The rich diversity of the church in Africa after many years and the long slow endurance of many. 


Heb. 10:32    But recall those earlier days when, after you had been enlightened, you endured a hard struggle with sufferings, 33 sometimes being publicly exposed to abuse and persecution, and sometimes being partners with those so treated. 34 For you had compassion for those who were in prison, and you cheerfully accepted the plundering of your possessions, knowing that you yourselves possessed something better and more lasting. 35 Do not, therefore, abandon that confidence of yours; it brings a great reward. 36 For you need endurance, so that when you have done the will of God, you may receive what was promised.


Following Christ is a life-long journey of endurance. At times it will be filled with struggles, sufferings, exposure to abuse and persecution and joining others in their pain. Compassion is a mark of endurance, and the sharing of our possessions with those in need. There is confidence in this relationship with Christ and we must endure to the end, through the good times and the bad. That’s how we receive what we were promised; eternity in a relationship with our holy God. 

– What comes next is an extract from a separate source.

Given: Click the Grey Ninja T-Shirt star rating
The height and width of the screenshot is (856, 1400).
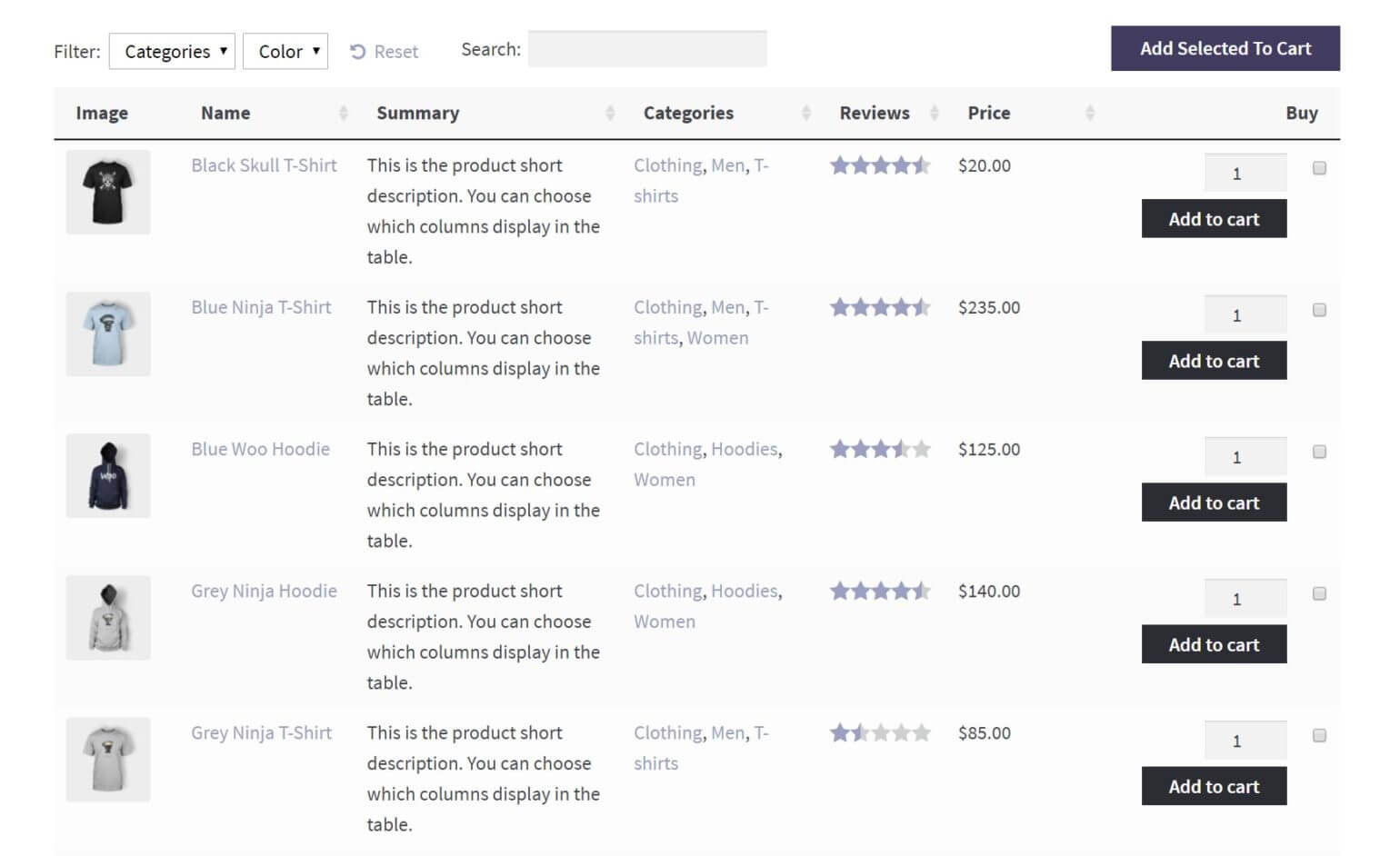Looking at the screenshot, I should [881, 732].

Enduring through difficulties doesn’t sound very inspiring. We all want instant gratification, knowing that what we are doing is going to bring some kind of a result — and soon! But life just doesn’t always work that way. Instead, we are invited into a Christian life, a journey which is for the long-haul. Somehow in God’s estimation, time is simply different, and what may appear to be an eternity to us, is simply the blink of an eye. Therefore, while we are on this journey in the flesh, we are encouraged to endure, for it will be worth it all. 

I’ve thought much about endurance during my time in Africa. The church in South Africa will soon celebrate 100 years of ministry, and yet, I imagine that those who were engaged in the work at first, could not imagine what would happen on the continent. A hundred years ago there were 10 million Christians on the entire continent, and by the year 2000, there were 346 million. Projections are that by 2025 there will be 600 million Christians in Africa. Our tribe, the Church of the Nazarene, has doubled in the last ten years, growing to over 750,000 members. Did anyone imagine this happening to Africa 100 years ago? Or was there a lesson on endurance that needed to be learned? 

Our confidence is in Christ Jesus, not the things of this world, nor success as defined by this world. Instead, we are to invest with the long-view in mind. Nearly 100 years ago my husband’s great-grandfather sold his worldly possessions to help plant a church in Pennsylvania. He believed that God was calling him to sacrifice for the sake of the kingdom of God, and an investment in a future which he may never see. Yes, the investment  did result in a vibrant church, but it went way beyond a building. He demonstrated to his children that commitment and obedience to Christ was worth everything. Seeds of faith were planted in the lives of his children, which began to bloom in his grand-children, great-grandchildren and today his great-great grandchildren. So far, 15 of his descendants have attended Nazarene Theological Seminary and served God through some form of ministry, as well as countless others who are faithfully serving in other ways. I don’t think he could have ever imagined the long-term impact of his wholehearted commitment and sacrifice to follow Jesus Christ but he believed in enduring and investing with a long-view in mind. 

There will be days of discouragement, but we cling to the promises and continue to press on, enduring in confidence. God is faithful and has promised to be with us to the very end — not just our end! Endurance is not just about us, but about those whose lives will be impacted when we aren’t around to see the results. Today we press on with grateful hearts. 


Lord, open my eyes to press on in faithful endurance. Amen.